Data to use below:
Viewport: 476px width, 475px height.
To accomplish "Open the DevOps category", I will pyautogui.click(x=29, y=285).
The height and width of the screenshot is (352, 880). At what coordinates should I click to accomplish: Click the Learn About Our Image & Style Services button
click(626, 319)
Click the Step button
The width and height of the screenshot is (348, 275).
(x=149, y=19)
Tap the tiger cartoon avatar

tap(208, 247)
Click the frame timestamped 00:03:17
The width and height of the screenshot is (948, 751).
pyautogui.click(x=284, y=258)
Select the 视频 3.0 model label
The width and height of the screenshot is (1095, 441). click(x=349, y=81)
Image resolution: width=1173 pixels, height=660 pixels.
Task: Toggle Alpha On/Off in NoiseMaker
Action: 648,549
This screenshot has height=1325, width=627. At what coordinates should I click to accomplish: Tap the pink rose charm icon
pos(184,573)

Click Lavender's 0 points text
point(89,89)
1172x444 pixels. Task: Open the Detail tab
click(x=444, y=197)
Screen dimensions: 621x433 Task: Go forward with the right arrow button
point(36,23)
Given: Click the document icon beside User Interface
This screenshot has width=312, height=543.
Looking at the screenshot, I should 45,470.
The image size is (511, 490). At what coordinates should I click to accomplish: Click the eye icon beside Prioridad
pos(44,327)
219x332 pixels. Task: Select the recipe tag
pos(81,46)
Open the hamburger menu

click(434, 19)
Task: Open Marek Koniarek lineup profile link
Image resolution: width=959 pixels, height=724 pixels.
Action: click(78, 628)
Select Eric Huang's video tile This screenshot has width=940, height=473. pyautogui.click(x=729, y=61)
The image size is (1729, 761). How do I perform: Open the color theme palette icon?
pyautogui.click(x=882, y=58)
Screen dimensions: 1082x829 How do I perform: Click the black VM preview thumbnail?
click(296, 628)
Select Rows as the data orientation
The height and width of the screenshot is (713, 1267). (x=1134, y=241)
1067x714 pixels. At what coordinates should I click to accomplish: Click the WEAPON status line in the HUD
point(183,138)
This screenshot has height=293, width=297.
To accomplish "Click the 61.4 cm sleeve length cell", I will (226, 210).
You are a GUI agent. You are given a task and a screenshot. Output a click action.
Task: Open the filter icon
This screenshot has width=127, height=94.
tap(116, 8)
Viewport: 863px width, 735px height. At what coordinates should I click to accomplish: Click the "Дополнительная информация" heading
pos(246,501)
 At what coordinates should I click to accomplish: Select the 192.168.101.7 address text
End of Data to use.
[Task]: If a line above contains the string "will", count it, then give the total and nothing else.

[Answer to this problem]: 2